Angela Merkel à Freiburg, dans le sud de l'Allemagne, le 10 décembre 2010
Angela Merkel à Freiburg, dans le sud de l'Allemagne, le 10 décembre 2010 - © Frederick Florin

La chancelière Angela Merkel a fustigé les vacances et systèmes de retraite des pays d'Europe du Sud, qu'elle juge bien trop généreux, dans des propos qui faisaient couler beaucoup d'encre en Allemagne mercredi.

"Il faudrait que dans des pays comme la Grèce, l'Espagne, le Portugal on ne parte pas à la retraite plus tôt qu'en Allemagne, que tous fassent un peu les mêmes efforts, c'est important", a déclaré Angela Merkel mardi soir au cours d'une manifestation de son parti conservateur, l'Union chrétienne-démocrate (CDU), dans la petite ville de Meschede, dans l'ouest du pays.

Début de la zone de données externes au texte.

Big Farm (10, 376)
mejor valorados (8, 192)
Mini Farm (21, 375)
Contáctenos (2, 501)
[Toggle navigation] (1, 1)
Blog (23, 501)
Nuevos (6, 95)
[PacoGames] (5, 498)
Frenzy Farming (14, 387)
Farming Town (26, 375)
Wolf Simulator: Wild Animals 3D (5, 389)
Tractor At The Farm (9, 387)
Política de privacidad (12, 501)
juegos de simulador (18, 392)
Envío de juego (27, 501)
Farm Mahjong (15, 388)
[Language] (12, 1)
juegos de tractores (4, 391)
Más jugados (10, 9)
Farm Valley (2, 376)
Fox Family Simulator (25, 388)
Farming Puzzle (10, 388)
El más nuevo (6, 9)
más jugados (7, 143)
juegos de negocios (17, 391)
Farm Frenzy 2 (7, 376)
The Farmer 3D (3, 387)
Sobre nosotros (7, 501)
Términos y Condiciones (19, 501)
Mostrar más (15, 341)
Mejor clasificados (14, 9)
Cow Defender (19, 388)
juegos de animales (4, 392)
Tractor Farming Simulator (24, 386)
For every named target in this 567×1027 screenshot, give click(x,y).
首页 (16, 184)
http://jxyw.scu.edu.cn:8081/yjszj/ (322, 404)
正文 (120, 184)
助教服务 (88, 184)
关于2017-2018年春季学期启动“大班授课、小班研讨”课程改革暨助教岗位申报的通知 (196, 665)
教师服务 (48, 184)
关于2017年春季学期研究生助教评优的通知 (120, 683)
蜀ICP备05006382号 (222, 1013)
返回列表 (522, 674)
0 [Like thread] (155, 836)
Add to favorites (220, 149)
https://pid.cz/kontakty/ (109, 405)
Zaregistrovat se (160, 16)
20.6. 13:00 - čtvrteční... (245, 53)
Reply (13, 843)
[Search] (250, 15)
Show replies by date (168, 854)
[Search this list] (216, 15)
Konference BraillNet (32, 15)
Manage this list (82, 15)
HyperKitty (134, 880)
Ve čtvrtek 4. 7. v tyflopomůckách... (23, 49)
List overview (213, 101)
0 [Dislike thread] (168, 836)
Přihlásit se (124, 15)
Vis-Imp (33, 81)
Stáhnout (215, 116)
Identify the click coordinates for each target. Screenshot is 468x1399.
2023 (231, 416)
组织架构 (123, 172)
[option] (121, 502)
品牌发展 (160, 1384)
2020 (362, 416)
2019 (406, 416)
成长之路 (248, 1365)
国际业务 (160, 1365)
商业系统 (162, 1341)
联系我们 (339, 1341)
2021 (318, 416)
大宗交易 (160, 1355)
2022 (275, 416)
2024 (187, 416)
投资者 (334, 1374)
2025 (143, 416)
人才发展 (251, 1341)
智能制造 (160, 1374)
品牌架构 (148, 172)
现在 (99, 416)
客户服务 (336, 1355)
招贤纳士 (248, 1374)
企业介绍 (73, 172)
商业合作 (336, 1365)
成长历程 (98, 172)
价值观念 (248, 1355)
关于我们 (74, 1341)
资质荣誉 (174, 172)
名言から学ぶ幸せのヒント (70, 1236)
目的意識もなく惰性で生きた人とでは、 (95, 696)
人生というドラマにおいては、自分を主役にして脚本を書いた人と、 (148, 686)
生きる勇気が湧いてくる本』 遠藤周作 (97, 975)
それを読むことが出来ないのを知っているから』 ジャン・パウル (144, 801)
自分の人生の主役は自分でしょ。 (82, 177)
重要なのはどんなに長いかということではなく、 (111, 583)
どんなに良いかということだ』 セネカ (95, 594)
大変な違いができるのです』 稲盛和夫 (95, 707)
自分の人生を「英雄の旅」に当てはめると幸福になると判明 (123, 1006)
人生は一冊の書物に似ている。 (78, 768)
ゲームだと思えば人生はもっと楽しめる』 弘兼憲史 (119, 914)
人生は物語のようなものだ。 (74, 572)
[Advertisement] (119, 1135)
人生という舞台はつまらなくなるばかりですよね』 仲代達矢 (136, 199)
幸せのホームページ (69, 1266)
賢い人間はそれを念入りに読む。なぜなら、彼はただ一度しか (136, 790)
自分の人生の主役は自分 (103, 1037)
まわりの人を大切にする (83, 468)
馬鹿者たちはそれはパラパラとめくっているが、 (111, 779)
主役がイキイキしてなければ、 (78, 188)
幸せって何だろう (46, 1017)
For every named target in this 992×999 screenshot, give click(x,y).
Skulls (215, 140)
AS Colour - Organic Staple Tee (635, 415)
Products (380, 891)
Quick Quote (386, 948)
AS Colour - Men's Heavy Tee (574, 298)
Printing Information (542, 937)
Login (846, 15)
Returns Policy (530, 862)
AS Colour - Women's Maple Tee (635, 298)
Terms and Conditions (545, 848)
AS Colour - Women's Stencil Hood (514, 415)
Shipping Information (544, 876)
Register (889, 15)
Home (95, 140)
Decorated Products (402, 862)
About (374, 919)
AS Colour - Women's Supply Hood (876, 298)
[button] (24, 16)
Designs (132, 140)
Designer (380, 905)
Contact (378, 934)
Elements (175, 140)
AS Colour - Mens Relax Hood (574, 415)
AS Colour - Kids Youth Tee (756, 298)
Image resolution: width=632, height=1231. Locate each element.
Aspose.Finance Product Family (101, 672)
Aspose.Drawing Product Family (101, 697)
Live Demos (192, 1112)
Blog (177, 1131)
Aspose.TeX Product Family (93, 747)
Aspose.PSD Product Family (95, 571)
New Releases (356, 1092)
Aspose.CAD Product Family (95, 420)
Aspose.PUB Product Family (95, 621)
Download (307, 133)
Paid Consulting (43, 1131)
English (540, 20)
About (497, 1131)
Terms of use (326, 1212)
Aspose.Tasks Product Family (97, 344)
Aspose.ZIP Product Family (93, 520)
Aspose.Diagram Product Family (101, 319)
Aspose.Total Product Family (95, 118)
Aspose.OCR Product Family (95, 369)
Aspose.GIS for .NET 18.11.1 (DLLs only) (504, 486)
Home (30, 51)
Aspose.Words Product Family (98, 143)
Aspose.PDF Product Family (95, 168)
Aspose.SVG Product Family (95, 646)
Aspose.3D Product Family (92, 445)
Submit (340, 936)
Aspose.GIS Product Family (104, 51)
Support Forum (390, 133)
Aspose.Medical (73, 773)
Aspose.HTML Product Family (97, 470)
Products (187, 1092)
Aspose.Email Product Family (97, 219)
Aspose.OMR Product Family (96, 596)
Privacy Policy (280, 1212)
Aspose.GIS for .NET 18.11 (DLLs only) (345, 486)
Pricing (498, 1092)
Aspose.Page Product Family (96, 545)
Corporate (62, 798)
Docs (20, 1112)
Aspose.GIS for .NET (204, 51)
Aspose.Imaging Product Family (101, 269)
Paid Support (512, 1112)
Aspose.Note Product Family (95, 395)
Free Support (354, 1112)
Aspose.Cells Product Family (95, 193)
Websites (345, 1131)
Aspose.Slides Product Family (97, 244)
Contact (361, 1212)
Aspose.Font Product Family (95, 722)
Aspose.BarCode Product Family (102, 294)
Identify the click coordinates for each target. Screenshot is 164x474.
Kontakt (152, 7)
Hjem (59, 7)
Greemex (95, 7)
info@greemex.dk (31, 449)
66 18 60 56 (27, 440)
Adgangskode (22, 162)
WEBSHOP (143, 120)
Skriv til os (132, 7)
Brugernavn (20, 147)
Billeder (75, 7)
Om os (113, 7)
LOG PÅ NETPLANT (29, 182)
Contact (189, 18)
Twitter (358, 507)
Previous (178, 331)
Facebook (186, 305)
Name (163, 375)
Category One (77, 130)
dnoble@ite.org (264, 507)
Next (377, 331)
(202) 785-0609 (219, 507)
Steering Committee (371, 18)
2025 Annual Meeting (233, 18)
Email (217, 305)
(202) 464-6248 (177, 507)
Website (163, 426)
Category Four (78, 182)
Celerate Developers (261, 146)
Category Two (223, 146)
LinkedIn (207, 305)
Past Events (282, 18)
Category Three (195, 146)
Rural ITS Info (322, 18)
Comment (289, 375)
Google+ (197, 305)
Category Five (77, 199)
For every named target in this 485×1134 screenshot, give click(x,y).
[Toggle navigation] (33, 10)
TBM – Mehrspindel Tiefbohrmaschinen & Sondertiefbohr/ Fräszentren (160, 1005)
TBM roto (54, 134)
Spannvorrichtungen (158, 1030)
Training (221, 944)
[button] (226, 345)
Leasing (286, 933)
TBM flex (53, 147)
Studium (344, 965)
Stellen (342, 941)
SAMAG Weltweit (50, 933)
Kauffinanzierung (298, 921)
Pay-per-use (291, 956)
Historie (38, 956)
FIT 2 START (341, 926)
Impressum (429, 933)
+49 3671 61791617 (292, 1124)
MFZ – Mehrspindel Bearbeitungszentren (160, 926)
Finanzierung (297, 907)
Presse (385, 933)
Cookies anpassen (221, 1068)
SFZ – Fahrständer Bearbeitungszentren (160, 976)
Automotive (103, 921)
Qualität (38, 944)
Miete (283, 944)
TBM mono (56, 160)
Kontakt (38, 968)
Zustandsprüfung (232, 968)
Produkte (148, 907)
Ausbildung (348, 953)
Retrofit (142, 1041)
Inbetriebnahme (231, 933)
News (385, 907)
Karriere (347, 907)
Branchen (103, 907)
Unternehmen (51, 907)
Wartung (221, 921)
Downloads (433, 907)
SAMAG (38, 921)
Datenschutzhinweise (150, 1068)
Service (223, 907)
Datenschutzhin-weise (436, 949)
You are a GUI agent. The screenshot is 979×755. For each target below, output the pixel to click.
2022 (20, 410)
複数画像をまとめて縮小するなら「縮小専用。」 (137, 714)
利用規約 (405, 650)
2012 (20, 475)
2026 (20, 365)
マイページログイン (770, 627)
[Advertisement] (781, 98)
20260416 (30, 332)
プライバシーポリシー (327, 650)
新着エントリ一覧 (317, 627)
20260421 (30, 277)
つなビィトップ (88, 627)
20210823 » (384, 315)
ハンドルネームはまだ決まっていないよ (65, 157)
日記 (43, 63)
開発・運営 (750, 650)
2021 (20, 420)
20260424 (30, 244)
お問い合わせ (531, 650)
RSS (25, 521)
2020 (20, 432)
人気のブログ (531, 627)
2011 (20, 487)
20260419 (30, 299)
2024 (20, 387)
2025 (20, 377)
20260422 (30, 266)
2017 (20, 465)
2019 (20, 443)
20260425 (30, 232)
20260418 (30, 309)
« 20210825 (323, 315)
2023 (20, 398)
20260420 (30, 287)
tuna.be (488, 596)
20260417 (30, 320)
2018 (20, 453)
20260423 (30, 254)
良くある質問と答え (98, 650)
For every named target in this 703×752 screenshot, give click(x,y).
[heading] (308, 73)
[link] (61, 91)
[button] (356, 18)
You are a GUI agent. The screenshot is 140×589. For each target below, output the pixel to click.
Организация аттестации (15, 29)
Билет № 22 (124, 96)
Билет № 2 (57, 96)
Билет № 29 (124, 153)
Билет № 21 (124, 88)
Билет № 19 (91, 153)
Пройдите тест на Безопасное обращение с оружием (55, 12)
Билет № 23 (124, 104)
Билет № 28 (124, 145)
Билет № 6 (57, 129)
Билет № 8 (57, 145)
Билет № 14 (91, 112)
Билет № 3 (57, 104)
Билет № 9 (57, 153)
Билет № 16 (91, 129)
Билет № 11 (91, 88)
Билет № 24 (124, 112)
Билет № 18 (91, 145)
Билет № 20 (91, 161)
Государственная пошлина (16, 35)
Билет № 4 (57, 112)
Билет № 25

"Nous ne pouvons pas avoir une monnaie commune et certains avoir beaucoup de vacances et d'autres très peu, à la longue cela ne va pas", a-t-elle ajouté, selon des propos rapportés par l'agence de presse allemande dpa.

Un porte-parole du gouvernement les a indirectement confirmés dans un point de presse régulier mercredi, où ils ont fait l'objet de plusieurs questions. "Rien que le fait que nous en parlons ici vous montre que ces déclarations étaient à prendre au sérieux", a déclaré ce porte-parole, Christoph Steegmans.

Il a rappelé qu'une harmonisation de l'âge de la retraite était l'une des pistes de réforme mentionnées dans le "pacte pour l'euro", sur lequel les dirigeants européens se sont mis d'accord fin mars et qui doit contribuer à renforcer la compétitivité de certains pays pour remédier aux déséquilibres en zone euro.

Il n'en reste pas moins que les propos d'Angela Merkel, dont le Spiegel relevait mercredi qu'ils allaient vraisemblablement "susciter la colère" dans les pays visés, contrastent avec le ton mesuré adopté d'ordinaire par la chancelière.

Ils ont immédiatement été critiqués par l'opposition. Le chef de file des écologistes au Parlement européen, Daniel Cohn-Bendit, a déclaré au Spiegel Online : "Quand on parle de convergence sociale et économique, il faut laisser les clichés et les préjugés au vestiaire".

Le patron du Parti social-démocrate (SPD), Sigmar Gabriel, a lui accusé Angela Merkel "d'attiser le sentiment anti-européen."

L'Allemagne s'était fait prier l'an dernier pour accorder une première aide à Athènes, face à une opinion publique réticente à soutenir les maillons faibles de la zone euro. Finalement Berlin a approuvé le soutien à la Grèce, puis à l'Irlande et tout récemment au Portugal.